Dec. 2, 2009 -- Sperm genes may shorten the lifespan of males compared to females, at least in animals, according to Japanese researchers.
The researchers produced female mice by using genetic material from two mothers but no fathers -- and then found these mice, which they call bi-maternal or BM, lived substantially longer than those with the normal mix of genes from one male and one female parent.
The findings, though only in animals, are believed to be the first evidence that the sperm genome -- all its hereditary information -- may adversely affect the lifespan, says researcher Tomohiro Kono, PhD, professor of bioscience at Tokyo University of Agriculture and director of the university's research institute.
The study is published in the journal Human Reproduction.
Longevity Study Details
"We produced the BMs by manipulating one set of egg genes so they behaved more like sperm genes," Kono tells WebMD in an email interview. "Then, we transplanted the manipulated genetic material into a normal unfertilized egg and grew embryos. The embryos developed into adult female mice, bi-maternal."
The researchers then tracked 13 bi-maternal mice and 13 mice born through natural mating but genetically identical to the bi-maternal mice in other ways. The bi-maternal mice lived about a third longer, or 186 days more, than the other mice. The average lifespan of BM mice was 841.5 days, compared to 655.5 for the naturally mated mice.

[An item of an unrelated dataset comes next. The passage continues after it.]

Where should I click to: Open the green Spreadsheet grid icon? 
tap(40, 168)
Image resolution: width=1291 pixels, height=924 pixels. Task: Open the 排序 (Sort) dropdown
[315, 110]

The longest lifespan of any of the control mice was 996 days, but the longest life span for the BM mice was 1045 days. All but three of the MB mice lived more than 800 days.
Kono terms the differences in lifespan of the bi-maternal mice ''not dramatic but significant."
The body weight was lower in the bi-maternal mice compared with the typically-bred mice at 20 months after birth. And the bi-maternal mice had better immune systems.
Longevity: Why Women May Live Longer Than Men
Kono says the most likely reason for the longevity differences lies in the repression of a gene called Rasgrf1 in the bi-maternal mice. The gene typically is expressed from the paternally inherited chromosome. It's imprinted on chromosome 9 and associated with growth after birth. Imprinted genes are expressed or turned on depending on whether they are inherited from a mother or a father.
Kono says it's not clear whether Rasgrf1 is associated with mouse longevity but would be a strong candidate to be a responsible gene. Other genes that rely on being inherited from the father to be turned on may also explain the extended longevity of the bi-maternal mice, Kono says.
Longevity Study: Second Opinion
Despite the small sample size and other limitations, the study results warrant follow up, says Dietrich Stephan, PhD, a geneticist who is president and CEO of the Ignite Institute for Individualized Health, Herndon, Va., and reviewed the study for WebMD.
''This provocative study provides preliminary evidence that lifespan in mice can be extended based on whether the animal receives its full genetic complement from two female mice, as opposed to the natural situation of half of its genome from a mother and half from a father," Stephan says.